Algorithmische Entscheidungsprozesse und Künstliche Intelligenz sind längst Teil unseres Lebens. So nehmen sie auch im medialen Bereich eine zunehmend wichtige Stellung ein, indem sie unsere Aufmerksamkeit lenken und beeinflussen, welche Inhalte wir wahrnehmen.
Dabei lernen sie ständig mehr über unsere Vorlieben und Interessen und passen das Medienangebot fortlaufend daran an. Wie wirkt sich also eine zunehmende Personalisierung auf eine öffentliche Debatte aus - und sind Regeln zur Absicherung der Meinungsvielfalt geboten?

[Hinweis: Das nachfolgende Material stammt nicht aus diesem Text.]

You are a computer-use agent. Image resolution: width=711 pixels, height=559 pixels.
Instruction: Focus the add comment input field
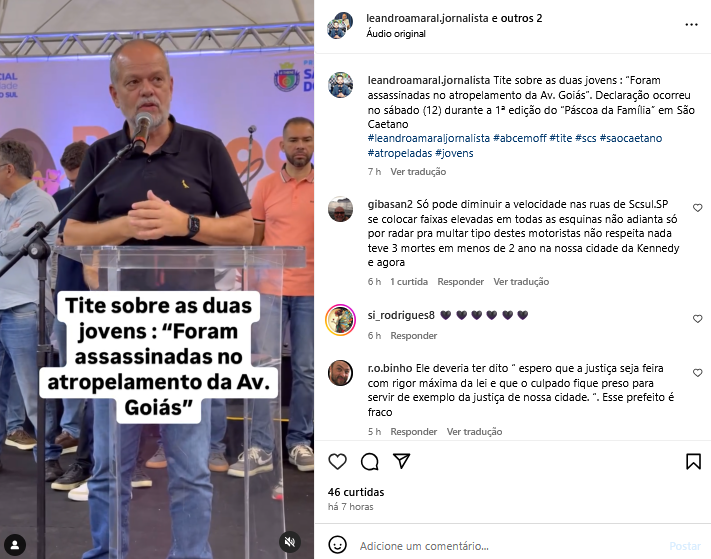pos(508,546)
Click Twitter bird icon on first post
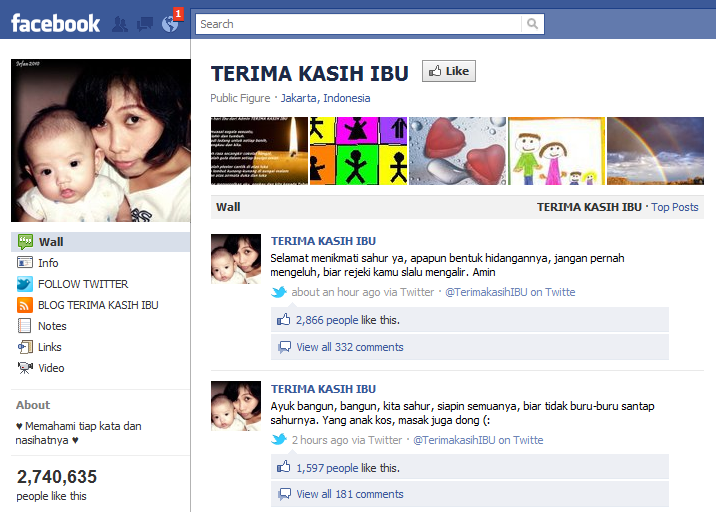 (x=280, y=293)
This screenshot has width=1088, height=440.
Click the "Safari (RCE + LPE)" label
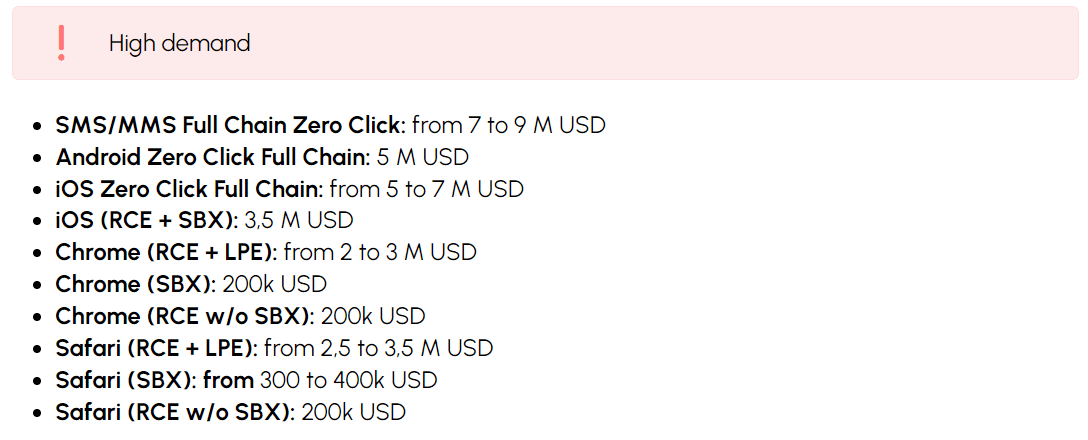pyautogui.click(x=156, y=348)
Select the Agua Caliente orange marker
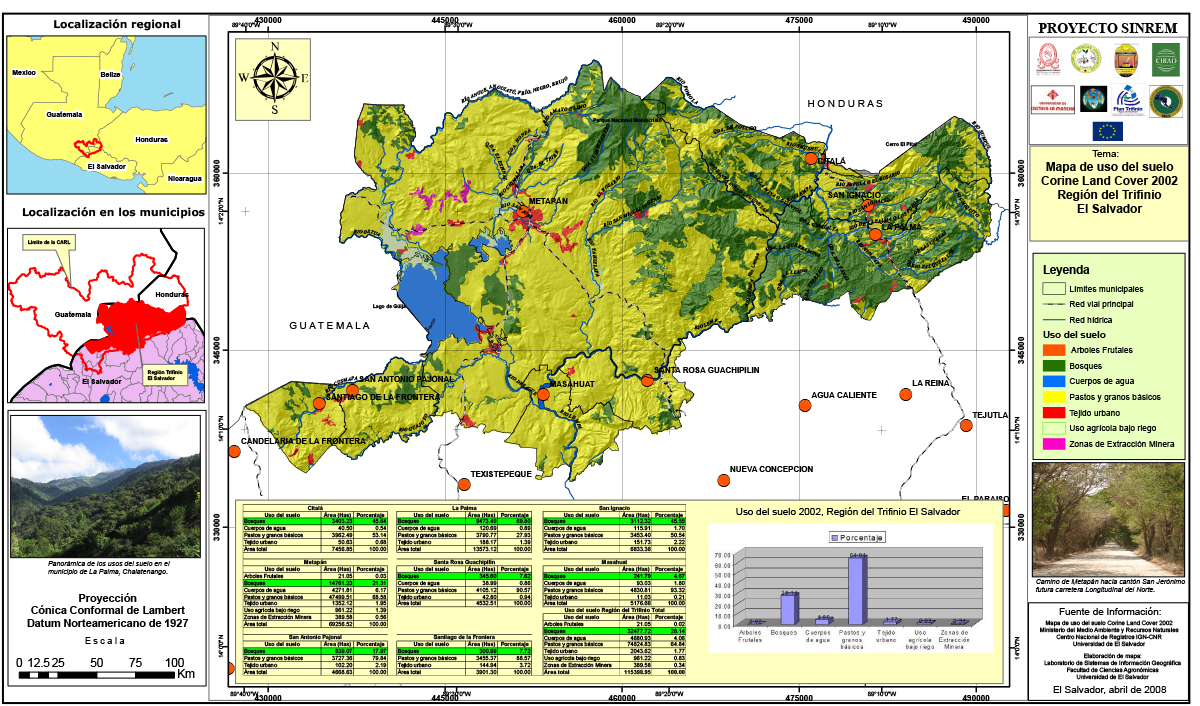Image resolution: width=1200 pixels, height=706 pixels. [x=805, y=405]
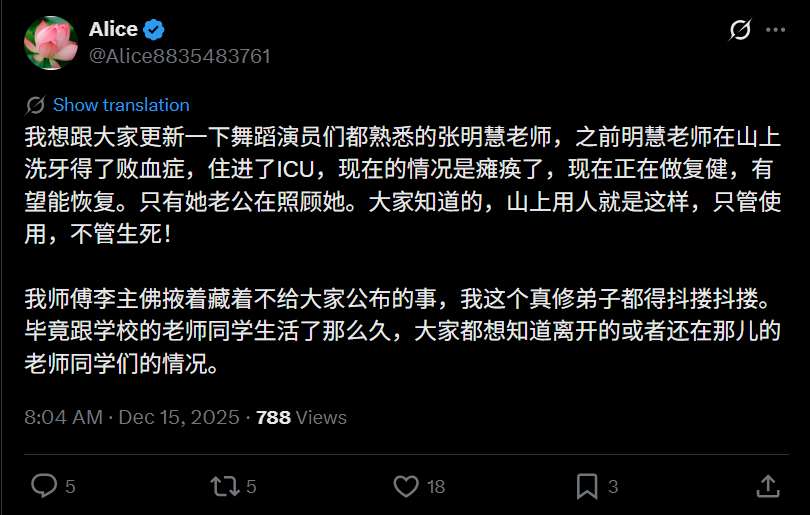The width and height of the screenshot is (810, 515).
Task: Click the display name Alice
Action: tap(113, 30)
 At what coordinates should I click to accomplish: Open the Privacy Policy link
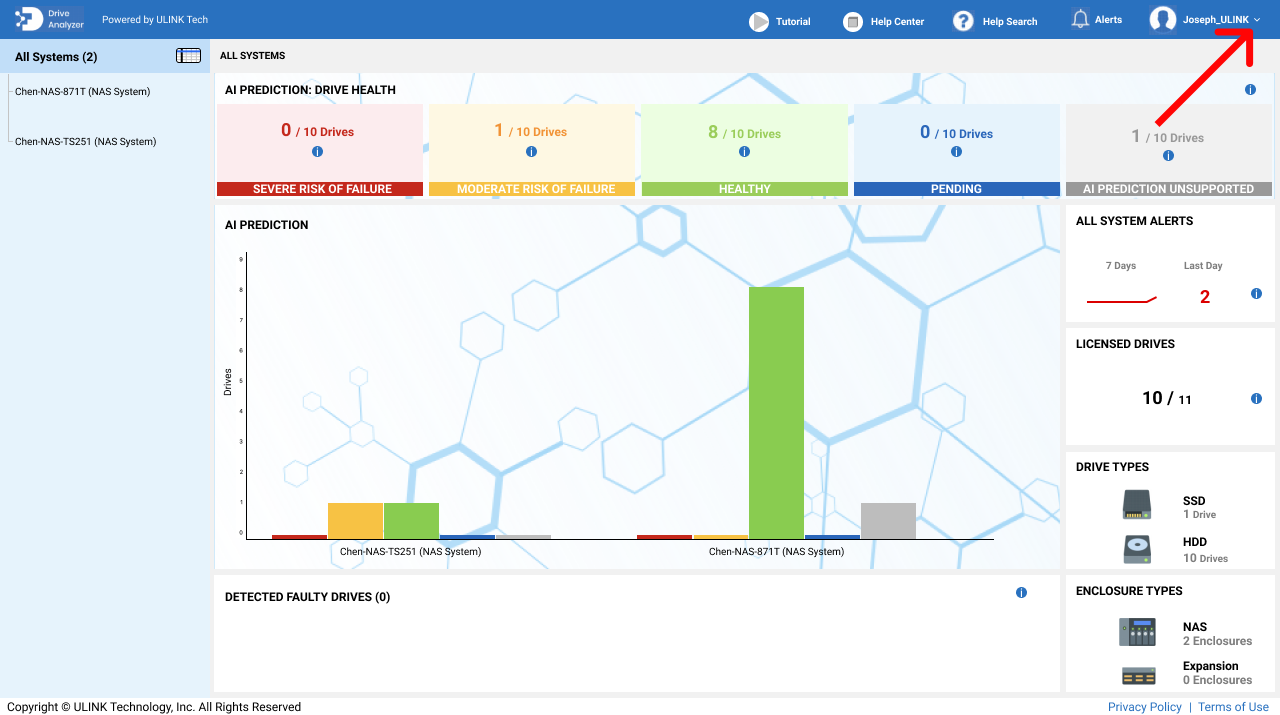click(1144, 707)
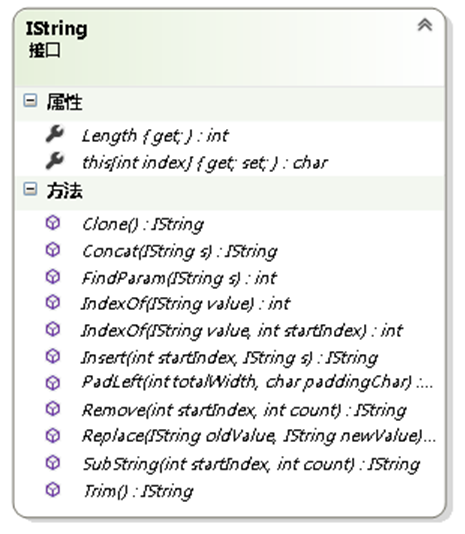Select the Replace(IString oldValue, IString newValue) method

tap(259, 436)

Mit seinem Vortrag zum Thema "Netzöffentlichkeit: neue Regeln für neue Medien" gab Tobias Gostomzyk, IJ-Professor für Medienrecht, einen wichtigen Impuls für die Diskussion bei der Medienversammlung 2018. Er zeichnete den Anpassungsdruck des Rechts im Übergang von einer medienzentrierten Öffentlichkeit zu einer netzzentrierten Öffentlichkeit nach - und bot Lösungen an. Tobias Gostomzyk: "Viele fordern, dass online die gleichen Rechtsregeln gelten sollen wie offline. Und sicher ist das Netz kein rechtsfreier Raum. Allerdings besitzt es eine Eigenlogik. Sie sollten Gesetzgebung und Rechtspraxis respektieren, um internetgerecht zu sein. Vielfach ist es gerade nicht ausreichend, einfach das geltende Recht zu übertragen."